Please render everything from the line containing "Locate an element on the screen. The" down to the line containing "What do you see at coordinates (566, 242)" as a Markdown table with the columns Row and Line, one numbered row per line and no blank lines.

Dataset items
════════
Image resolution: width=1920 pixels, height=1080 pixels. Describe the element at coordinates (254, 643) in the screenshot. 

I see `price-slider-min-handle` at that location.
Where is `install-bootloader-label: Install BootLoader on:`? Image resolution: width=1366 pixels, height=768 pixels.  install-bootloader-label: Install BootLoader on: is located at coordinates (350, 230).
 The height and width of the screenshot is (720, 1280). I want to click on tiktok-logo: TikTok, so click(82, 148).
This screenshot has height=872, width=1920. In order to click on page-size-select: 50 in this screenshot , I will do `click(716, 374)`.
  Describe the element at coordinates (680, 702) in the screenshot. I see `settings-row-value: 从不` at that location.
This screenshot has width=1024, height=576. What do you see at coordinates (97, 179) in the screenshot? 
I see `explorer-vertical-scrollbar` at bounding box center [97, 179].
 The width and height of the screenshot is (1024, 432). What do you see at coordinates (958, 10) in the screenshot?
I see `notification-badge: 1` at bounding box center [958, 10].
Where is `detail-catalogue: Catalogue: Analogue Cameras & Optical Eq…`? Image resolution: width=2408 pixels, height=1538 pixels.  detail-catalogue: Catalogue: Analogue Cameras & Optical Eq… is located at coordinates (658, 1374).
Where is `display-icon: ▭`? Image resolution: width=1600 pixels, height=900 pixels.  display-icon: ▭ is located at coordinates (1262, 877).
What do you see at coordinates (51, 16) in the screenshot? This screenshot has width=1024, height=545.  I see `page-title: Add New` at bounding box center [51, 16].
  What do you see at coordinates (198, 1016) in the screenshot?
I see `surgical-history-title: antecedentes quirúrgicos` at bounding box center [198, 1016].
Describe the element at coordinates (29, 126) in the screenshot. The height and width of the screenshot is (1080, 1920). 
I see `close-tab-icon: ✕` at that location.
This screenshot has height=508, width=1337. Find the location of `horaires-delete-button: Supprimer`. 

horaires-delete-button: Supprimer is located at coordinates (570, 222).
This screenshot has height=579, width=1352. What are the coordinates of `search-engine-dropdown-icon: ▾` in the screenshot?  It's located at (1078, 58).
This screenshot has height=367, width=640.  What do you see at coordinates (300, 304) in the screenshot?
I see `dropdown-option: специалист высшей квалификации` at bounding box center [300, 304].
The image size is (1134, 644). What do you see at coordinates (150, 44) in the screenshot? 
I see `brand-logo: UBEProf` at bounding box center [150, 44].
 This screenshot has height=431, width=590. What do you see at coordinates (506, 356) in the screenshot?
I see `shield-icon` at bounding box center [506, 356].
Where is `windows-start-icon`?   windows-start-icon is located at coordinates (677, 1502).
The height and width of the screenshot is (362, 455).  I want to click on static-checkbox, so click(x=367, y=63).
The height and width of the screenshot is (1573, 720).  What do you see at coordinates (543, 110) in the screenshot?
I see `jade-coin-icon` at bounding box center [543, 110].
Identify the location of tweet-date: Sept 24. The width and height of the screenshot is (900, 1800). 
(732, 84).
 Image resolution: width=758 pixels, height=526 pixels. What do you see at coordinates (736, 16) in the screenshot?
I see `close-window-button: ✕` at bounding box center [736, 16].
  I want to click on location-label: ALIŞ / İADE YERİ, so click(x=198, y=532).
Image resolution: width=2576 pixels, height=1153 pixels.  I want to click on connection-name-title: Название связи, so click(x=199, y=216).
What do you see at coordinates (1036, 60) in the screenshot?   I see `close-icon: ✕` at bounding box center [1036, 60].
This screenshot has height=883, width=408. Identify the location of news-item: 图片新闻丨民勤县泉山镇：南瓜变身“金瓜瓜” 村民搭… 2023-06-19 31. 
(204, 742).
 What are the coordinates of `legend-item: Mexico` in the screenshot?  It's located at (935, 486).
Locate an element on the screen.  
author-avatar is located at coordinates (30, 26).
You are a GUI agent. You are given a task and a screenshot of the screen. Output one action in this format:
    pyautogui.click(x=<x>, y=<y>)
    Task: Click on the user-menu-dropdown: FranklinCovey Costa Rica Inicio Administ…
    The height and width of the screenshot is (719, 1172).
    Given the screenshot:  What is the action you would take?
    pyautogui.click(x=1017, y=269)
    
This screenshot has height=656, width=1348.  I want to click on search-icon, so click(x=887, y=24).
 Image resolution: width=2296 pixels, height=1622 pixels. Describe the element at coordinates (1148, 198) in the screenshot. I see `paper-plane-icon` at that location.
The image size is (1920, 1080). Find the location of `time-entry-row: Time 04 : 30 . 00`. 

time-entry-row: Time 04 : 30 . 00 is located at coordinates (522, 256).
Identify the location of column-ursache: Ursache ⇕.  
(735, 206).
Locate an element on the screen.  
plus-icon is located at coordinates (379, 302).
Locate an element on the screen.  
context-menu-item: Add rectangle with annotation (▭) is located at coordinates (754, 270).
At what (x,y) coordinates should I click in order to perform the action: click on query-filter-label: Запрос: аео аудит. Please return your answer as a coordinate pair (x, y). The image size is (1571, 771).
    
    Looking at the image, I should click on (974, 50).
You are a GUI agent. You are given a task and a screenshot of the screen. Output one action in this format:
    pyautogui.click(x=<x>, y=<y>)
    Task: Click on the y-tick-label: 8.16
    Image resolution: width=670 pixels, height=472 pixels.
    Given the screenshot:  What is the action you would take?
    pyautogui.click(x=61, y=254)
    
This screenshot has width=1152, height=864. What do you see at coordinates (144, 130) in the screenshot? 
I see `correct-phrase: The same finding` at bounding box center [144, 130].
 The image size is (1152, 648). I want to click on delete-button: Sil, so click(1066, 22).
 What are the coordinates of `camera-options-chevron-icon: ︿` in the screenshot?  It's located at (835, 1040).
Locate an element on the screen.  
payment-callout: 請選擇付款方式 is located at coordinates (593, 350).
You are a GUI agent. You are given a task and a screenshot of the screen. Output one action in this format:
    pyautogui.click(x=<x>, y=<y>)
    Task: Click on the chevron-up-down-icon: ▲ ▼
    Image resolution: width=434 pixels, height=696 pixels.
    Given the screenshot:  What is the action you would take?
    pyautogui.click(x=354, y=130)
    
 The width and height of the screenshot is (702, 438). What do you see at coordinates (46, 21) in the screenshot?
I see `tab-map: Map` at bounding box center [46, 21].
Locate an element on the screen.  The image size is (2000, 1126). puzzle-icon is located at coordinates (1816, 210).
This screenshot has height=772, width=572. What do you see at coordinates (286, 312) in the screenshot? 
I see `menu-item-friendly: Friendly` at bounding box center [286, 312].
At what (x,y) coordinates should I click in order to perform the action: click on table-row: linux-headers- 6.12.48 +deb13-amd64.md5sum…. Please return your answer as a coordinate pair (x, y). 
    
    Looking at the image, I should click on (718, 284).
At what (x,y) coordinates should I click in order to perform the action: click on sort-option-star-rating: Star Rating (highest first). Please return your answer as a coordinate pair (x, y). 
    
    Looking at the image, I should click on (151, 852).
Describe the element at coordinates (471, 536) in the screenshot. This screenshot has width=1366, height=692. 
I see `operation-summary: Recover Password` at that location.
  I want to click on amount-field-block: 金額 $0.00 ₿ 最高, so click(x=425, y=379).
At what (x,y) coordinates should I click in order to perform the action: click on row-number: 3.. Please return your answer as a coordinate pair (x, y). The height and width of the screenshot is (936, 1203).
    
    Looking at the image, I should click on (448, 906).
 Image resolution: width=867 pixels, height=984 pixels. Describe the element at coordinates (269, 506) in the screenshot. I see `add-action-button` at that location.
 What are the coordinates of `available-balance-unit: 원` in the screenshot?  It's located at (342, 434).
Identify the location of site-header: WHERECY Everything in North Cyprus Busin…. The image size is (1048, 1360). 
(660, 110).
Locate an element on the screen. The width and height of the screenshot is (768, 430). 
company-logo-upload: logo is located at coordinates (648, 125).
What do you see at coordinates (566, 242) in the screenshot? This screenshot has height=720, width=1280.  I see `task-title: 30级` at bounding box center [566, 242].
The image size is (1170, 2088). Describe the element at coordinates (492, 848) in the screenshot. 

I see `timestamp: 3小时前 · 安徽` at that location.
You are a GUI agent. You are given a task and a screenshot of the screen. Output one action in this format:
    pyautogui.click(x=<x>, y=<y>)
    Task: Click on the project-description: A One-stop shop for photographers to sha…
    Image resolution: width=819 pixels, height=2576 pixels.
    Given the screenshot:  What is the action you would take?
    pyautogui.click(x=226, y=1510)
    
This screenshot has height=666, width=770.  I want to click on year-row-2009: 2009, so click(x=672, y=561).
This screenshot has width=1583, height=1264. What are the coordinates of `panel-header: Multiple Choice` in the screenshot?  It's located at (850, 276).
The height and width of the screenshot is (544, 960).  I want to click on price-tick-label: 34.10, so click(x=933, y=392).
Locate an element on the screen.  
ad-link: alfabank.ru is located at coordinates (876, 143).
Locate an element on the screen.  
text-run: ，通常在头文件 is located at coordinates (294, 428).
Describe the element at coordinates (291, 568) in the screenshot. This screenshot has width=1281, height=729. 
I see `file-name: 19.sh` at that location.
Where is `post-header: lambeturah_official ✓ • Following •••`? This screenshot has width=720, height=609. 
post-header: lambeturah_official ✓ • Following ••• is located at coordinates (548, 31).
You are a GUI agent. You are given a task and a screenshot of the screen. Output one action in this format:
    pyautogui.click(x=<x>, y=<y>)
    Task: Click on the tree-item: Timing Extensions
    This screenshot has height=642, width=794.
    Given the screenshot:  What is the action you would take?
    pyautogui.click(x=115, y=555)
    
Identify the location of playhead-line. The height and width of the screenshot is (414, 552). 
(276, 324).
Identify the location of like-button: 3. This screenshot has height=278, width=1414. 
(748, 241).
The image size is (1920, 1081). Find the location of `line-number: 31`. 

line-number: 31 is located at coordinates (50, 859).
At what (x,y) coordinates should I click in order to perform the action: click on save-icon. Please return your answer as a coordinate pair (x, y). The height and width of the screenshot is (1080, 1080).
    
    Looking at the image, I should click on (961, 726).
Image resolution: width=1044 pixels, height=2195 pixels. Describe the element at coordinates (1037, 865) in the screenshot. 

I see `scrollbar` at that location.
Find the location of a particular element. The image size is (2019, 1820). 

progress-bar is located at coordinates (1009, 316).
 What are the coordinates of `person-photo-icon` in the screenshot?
════════
> [WRITTEN ANSWER]:
| Row | Line |
|---|---|
| 1 | Locate an element on the screen. The width and height of the screenshot is (768, 430).  |
| 2 | company-logo-upload: logo is located at coordinates (648, 125). |
| 3 | What do you see at coordinates (566, 242) in the screenshot? This screenshot has height=720, width=1280.  I see `task-title: 30级` at bounding box center [566, 242]. |